`Sleep over' in museum ship display

Tylah Harris (7), front, and Samantha Mitchell (8) find plenty to enjoy while exploring the bunks...
Tylah Harris (7), front, and Samantha Mitchell (8) find plenty to enjoy while exploring the bunks at an Otago Settlers Museum exhibit devoted to life aboard a sailing ship bringing early Scottish settlers to Otago. Photo by Peter McIntosh.
Twenty-four youngsters from the Elmgrove School, Mosgiel, will have plenty to tell their school friends today after "sleeping over" at the Otago Settlers Museum last night.

The visiting pupils dressed up in 19th-century period costumes during an educational session at the museum yesterday afternoon, and some of them later also spent the night in wooden bunks in the museum's popular "Across the Ocean Waves" exhibition.

Other pupils slept elsewhere in the museum.

This interactive exhibition, which opened to the public in 2004, introduces visitors to the sights and sounds, as well as the extremely cramped conditions in sleeping quarters, aboard sailing ships bringing early European immigrants to Otago in the 19th century.

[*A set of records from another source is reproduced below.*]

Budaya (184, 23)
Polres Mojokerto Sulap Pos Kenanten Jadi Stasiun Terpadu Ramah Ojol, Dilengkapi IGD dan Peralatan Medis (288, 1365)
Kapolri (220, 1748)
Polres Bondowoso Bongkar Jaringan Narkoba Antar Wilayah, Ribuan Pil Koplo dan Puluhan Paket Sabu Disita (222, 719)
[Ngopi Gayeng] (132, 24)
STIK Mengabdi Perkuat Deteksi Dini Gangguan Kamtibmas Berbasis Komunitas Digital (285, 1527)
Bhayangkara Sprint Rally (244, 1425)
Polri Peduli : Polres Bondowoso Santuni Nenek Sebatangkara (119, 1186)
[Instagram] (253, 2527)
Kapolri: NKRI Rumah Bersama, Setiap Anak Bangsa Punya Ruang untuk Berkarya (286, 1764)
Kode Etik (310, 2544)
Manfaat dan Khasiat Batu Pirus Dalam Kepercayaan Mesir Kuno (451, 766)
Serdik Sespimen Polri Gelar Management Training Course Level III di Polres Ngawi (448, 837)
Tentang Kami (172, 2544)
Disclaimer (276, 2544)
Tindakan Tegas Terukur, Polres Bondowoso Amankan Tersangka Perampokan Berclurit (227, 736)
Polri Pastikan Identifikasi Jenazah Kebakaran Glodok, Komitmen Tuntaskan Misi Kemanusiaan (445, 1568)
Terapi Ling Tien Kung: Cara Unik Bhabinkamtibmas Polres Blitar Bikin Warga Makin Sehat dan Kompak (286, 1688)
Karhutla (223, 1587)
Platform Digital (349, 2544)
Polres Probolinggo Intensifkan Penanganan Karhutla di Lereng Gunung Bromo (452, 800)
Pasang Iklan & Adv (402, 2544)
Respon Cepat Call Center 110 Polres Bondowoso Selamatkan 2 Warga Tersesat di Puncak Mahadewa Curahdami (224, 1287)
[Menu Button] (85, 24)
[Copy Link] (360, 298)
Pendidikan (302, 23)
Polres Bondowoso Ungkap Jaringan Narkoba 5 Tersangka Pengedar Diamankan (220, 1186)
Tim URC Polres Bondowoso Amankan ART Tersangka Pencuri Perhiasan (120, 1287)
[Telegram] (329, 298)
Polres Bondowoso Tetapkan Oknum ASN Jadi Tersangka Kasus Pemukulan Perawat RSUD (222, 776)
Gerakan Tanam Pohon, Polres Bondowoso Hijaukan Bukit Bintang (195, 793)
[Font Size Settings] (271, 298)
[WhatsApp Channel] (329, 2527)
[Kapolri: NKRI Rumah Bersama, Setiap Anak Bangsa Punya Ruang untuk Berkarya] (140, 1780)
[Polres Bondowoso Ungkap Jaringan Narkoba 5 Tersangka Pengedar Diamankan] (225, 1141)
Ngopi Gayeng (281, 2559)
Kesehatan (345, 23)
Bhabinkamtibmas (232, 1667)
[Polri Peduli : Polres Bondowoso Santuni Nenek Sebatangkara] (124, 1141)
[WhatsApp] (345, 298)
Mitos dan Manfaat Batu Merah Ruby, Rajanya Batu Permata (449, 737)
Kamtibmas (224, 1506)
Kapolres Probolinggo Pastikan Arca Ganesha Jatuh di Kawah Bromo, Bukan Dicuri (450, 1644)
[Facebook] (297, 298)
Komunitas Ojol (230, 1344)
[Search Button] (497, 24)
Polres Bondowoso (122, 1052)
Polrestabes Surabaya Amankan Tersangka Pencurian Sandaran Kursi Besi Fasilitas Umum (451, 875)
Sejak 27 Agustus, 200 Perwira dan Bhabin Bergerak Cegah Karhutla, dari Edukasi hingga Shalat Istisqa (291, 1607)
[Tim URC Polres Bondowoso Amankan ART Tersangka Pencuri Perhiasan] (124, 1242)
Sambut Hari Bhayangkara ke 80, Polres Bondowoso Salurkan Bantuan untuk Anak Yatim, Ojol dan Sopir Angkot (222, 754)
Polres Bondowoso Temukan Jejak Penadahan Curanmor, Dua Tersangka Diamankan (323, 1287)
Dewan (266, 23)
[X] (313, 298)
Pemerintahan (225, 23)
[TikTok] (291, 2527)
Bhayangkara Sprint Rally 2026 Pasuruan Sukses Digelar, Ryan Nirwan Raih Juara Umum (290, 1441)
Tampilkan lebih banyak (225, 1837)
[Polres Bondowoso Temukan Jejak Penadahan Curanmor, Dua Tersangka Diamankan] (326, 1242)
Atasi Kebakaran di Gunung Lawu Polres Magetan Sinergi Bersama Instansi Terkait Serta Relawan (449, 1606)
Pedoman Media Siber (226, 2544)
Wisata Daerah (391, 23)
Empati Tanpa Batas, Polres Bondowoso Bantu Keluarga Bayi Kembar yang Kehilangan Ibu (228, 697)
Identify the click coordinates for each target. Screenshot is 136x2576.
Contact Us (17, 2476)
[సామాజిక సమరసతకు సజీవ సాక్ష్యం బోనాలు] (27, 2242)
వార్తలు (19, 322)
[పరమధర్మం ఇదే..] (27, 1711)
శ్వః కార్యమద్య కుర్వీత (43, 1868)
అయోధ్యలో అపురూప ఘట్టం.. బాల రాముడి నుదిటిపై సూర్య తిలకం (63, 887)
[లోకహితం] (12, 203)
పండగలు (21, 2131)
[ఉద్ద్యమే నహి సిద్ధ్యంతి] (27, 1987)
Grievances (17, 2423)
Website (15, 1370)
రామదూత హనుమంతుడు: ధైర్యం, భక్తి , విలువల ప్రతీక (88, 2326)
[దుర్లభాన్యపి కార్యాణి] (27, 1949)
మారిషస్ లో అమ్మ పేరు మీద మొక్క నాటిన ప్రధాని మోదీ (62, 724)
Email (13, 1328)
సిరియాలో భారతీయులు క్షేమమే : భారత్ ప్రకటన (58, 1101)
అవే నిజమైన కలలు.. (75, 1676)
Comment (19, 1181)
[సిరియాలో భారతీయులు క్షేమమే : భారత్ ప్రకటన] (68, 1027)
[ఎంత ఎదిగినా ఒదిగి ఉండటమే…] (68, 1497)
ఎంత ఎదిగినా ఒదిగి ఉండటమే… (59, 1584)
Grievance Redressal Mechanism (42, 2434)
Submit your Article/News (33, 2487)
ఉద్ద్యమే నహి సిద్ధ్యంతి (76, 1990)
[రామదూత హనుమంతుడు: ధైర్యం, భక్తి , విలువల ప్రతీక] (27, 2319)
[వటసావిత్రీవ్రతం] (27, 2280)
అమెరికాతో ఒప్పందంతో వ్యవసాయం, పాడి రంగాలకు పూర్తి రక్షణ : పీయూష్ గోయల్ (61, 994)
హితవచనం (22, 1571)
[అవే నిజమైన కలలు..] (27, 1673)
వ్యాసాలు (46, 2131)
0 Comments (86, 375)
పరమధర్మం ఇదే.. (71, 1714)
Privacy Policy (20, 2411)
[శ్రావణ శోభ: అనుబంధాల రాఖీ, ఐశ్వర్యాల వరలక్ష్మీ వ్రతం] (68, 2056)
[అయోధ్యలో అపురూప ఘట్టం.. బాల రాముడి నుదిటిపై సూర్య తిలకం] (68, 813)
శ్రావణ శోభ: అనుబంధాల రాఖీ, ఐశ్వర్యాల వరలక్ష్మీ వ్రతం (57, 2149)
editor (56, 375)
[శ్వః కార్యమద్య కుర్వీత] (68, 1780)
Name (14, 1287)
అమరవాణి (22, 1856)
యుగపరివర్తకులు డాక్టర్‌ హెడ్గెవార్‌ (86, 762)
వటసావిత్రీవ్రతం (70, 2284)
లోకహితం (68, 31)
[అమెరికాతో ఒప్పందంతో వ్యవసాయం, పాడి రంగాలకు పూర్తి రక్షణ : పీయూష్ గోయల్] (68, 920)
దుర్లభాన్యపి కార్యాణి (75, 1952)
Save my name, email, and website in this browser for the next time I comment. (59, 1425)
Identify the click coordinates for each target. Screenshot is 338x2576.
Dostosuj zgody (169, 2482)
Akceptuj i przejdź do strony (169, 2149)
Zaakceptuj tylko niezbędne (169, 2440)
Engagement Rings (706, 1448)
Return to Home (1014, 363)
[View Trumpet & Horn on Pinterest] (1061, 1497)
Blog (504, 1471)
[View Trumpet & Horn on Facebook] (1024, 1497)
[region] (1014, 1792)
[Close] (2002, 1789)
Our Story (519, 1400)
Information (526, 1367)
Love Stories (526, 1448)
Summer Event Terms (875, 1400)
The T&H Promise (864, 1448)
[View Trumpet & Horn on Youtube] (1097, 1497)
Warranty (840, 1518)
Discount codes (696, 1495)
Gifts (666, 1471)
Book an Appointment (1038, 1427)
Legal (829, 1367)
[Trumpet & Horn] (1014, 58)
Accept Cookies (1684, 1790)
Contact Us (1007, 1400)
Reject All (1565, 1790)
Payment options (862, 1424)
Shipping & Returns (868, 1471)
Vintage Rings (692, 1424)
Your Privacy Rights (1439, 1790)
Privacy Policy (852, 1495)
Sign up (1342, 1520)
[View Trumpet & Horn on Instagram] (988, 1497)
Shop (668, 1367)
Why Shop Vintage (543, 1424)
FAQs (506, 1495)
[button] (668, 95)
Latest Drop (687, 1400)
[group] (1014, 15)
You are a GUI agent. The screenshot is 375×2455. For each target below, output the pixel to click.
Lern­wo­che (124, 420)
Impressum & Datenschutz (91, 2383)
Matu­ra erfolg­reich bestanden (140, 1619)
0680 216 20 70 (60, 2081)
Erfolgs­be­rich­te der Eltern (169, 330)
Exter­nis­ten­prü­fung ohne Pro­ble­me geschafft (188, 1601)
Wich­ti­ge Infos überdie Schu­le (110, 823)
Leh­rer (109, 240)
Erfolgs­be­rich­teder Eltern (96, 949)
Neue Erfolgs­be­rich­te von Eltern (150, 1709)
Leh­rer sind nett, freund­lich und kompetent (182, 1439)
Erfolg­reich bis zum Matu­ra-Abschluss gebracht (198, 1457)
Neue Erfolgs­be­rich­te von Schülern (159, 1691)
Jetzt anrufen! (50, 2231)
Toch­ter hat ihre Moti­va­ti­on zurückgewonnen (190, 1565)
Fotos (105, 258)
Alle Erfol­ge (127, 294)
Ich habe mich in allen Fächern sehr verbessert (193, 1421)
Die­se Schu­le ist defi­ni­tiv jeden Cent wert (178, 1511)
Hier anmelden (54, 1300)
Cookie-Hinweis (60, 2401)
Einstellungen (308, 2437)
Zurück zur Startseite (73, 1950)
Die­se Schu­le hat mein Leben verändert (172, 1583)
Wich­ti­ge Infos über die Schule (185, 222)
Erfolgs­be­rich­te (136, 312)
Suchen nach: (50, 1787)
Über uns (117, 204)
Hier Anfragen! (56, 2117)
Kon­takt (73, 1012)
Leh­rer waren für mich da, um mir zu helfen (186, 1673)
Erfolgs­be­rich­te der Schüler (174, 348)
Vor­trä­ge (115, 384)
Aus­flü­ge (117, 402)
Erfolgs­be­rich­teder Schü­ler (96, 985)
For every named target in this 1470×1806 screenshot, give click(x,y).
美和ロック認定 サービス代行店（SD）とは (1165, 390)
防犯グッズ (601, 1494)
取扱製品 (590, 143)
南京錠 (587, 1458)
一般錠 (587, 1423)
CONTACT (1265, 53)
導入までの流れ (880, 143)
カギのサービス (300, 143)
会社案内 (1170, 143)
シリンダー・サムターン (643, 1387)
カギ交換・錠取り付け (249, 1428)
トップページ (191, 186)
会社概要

Museum exhibitions team leader Jennifer Evans said it was the first time school pupils had spent the night in the museum's simulated ship sleeping quarters, after a request from school authorities.

Cruise-ship visitors had also experienced the exhibition yesterday as part of a museum presentation about Dunedin's "Scottish story".

The cruise-ship passengers were struck by the contrast between the comfortable conditions in which they were travelling and the conditions aboard the early migrant ships.